→ **Data for processing**

────────────────────────────────────────

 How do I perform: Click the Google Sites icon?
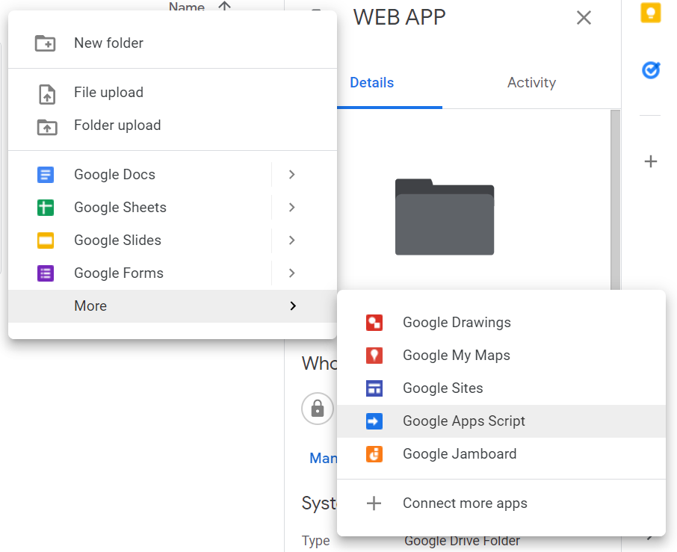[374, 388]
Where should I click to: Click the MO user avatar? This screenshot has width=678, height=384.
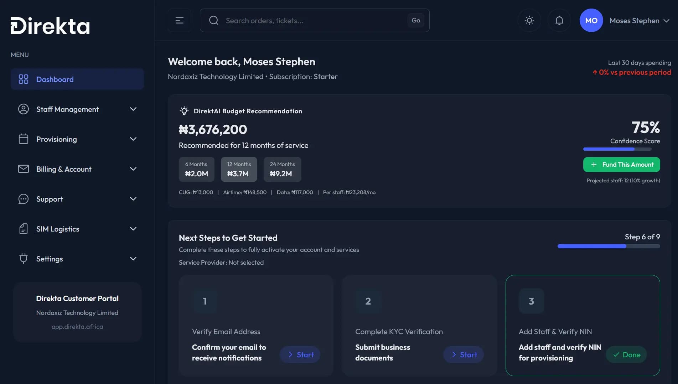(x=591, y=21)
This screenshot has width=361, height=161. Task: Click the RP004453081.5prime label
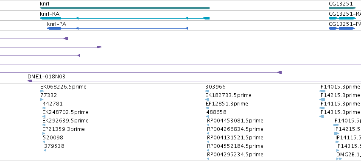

────────────────────────────────────────

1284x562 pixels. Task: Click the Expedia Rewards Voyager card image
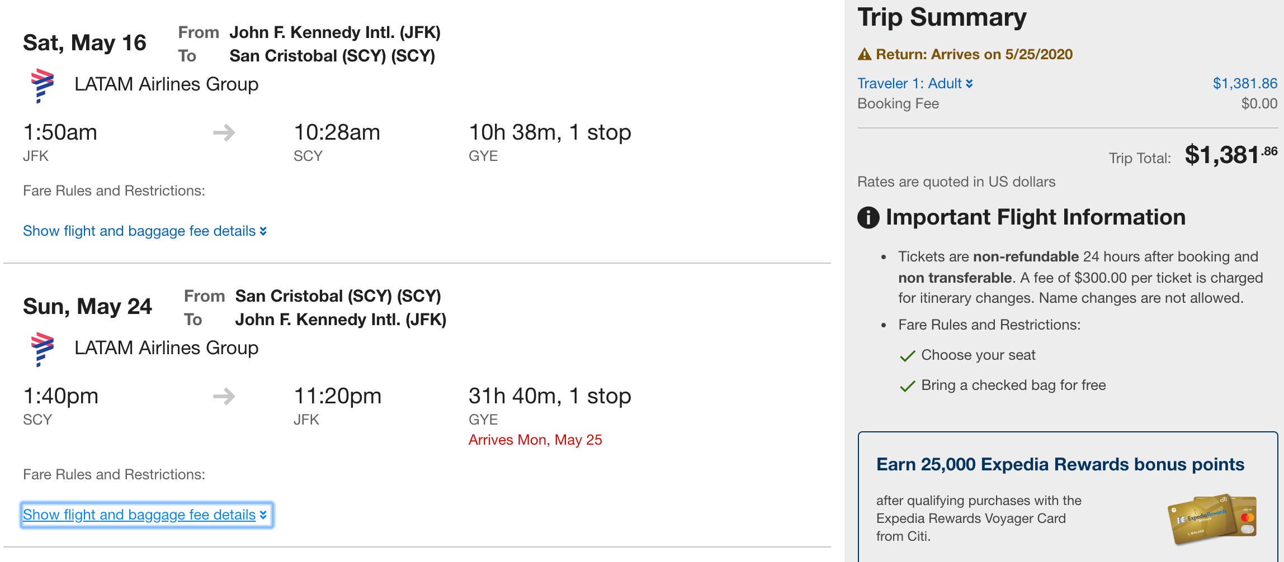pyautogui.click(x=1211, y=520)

────────────────────────────────────────

→ **Activity**
If a picture sits between the line containing "How do I perform: Click" and the line containing "This screenshot has width=361, height=161.", leave it out, and return the lines of that range above exactly, both ends included.

→ **Reply to the task**
 How do I perform: Click the Google Sites icon?
[374, 388]
Where should I click to: Click the MO user avatar? This screenshot has width=678, height=384.
(x=591, y=21)
This screenshot has width=361, height=161. Task: Click the RP004453081.5prime label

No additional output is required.